Compramos um Zoológico

segunda-feira jan 2, 2012

Compramos um Zoológico (We Bought a Zoo, 2011), de Cameron Crowe

Compramos um Zoológico é Cameron Crowe fazendo um filme para as férias (pergunta: alguma vez o diretor fez algum filme que não pudesse ser “para as férias”?). Assim, todos os membros das difundidas famílias de propagandas de margarina  poderão encontrar aqui seus correspondentes diretos: a menina simpática, o adolescente rebelde, a garota apaixonada, a jovem engajada, o pai perseverante, a mãe amorosa. Seria a família americana por excelência, caso Crowe não optasse por fraturá-la para, assim, poder trabalhar com um de seus mais recorrentes temas: o luto.

O roteiro parte de um lugar-comum: após a morte prematura de sua esposa, Benjamin (Matt Damon) vê sua vida profissional ameaçada, ao mesmo tempo em que seu filho mais velho apresenta dificuldades no colégio. Para realinhar sua vida e, se possível, apagar um pouco a lembrança de sua amada mulher, sai atrás de uma nova casa, em algum outro bairro da cidade. Ao encontrá-la, um porém: com ela, vem um zoológico desativado, mantido por um grupo de poucos funcionários, entre eles, Kelly (Scarlett Johansson) e Lily (Elle Fanning).

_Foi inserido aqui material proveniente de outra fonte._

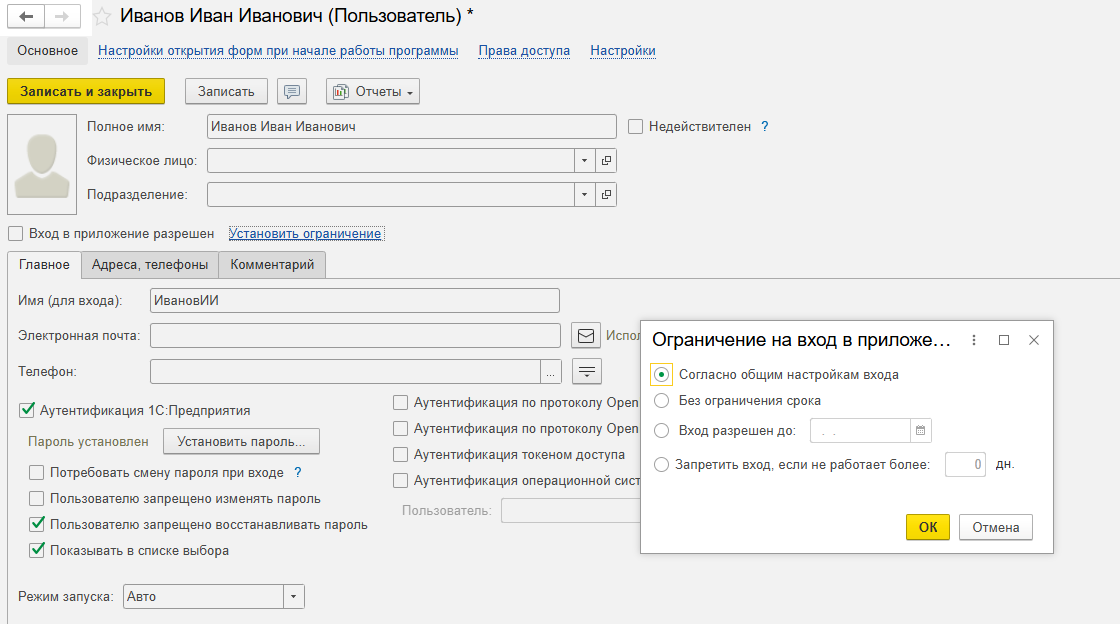Add user form to favorites star
Screen dimensions: 1120x624
coord(101,17)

Se boa parte das produções hollywoodianas adotam como única e exclusiva preocupação a manutenção da estrutura familiar, em filmes como este, feitos na medida para o Natal, tal atenção torna-se sua própria fundamentação, o que – compreensivamente – irá afastar alguns espectadores (e chamar outros tantos, e é essa, afinal, sua razão de ser). Entretanto, Crowe consegue maquiar alguns automatismos do roteiro através de uma qualidade que podemos encontrar, em níveis variados, em toda sua inofensiva filmografia (com a ingrata exceção de Vanilla Sky), uma propriedade não das mais abundantes no cinema, uma certa franqueza e sobriedade apaixonada, aqui reforçada pela figura insuspeita de Matt Damon: tirado o circo ao seu redor, Compramos um Zoológico é sobre a convalescença de sua personagem, materializada em sua relação com seu filho adolescente.

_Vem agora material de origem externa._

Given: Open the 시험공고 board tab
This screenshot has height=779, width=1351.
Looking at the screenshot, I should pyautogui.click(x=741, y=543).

Todo o cinema de Cameron Crowe parece resumido naquela que é certamente a imagem mais reveladora de sua carreira, aquela que, lá pelas tantas em Digam o Que Quiserem, nos mostra John Cusack em uma desconsolada serenata, com um grande rádio portátil segurado por cima de sua cabeça. Temos ali a música popular, o homem beirando o desespero, a compaixão, a generosidade e, sobretudo, um confronto a qualquer cinismo. Neste contexto, pode-se afirmar que o cineasta é uma espécie de Bruce Springsteen pop, sem os personagens marginalizados e as narrativas desmitificadoras do american way of life do compositor de Born to Run: sai a desilusão com o sonho americano, ficam os carros, as estradas, as garotas, enfim, a esperança e o entusiasmo. Se isso tem qualquer coisa de verdade, Compramos um Zoológico é seu Lucky Town: agradável, ainda que por momento algum totalmente satisfatório (pergunta: alguma vez o diretor fez algum filme que pudesse ser considerado “totalmente satisfatório”?).